BeoutQ, whose pirate broadcasts have been distributed by Riyadh-based satellite provider Arabsat, has been stealing the feeds of various major sports broadcasters including BeIN, which holds the rights to Serie A in the Middle East and North Africa (MENA).
Incidentally, Serie A was one of several elite soccer bodies to issue a joint statement in July condemning BeoutQ and calling on authorities in Saudi Arabia to help bring down the pirate operation. The group of rights holders, which also included Fifa, Uefa and the Premier League, had commissioned an investigative report by industry body MarkMonitor, which confirmed ‘without question’ that BeoutQ was being transmitted by Arabsat.

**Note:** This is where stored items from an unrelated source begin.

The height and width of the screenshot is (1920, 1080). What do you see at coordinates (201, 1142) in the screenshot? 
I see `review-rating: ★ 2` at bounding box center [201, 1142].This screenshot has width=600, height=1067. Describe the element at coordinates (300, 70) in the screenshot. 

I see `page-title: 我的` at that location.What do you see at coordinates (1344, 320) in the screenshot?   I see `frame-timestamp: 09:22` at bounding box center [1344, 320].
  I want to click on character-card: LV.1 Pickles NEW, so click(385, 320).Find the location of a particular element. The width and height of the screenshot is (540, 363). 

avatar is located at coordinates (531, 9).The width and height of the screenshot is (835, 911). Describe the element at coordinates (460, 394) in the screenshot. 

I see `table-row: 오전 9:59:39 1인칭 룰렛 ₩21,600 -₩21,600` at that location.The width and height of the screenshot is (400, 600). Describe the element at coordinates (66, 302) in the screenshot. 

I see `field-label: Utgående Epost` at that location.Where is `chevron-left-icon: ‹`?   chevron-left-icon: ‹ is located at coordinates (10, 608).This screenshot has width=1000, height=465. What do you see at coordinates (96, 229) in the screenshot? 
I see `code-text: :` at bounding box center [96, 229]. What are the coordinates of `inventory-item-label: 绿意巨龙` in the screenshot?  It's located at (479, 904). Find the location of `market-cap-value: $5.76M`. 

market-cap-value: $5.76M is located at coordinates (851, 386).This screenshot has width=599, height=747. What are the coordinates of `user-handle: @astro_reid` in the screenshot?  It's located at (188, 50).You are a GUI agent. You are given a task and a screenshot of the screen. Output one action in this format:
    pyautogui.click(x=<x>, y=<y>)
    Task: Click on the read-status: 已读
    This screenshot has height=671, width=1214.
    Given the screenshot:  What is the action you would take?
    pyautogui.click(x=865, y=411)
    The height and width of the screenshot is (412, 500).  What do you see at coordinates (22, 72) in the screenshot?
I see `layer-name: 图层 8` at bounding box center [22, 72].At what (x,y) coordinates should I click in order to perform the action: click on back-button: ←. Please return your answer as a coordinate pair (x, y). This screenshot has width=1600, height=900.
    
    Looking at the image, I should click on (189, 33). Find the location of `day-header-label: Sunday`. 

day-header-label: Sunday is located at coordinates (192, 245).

Yousef Al-Obaidly, BeIN Media Group’s chief executive, has been uncompromising in his words towards Serie A for enabling the Saudi piracy operation.
Speaking at the recent Leaders Summit in London, Al-Obaidly attacked Serie A and the Spanish Football Federation (RFEF) for hosting their Super Cup games in “the very country that has been stealing the commercial rights of all their broadcast partners for over two years, destroying the value of the Italian and Spanish game in the process.”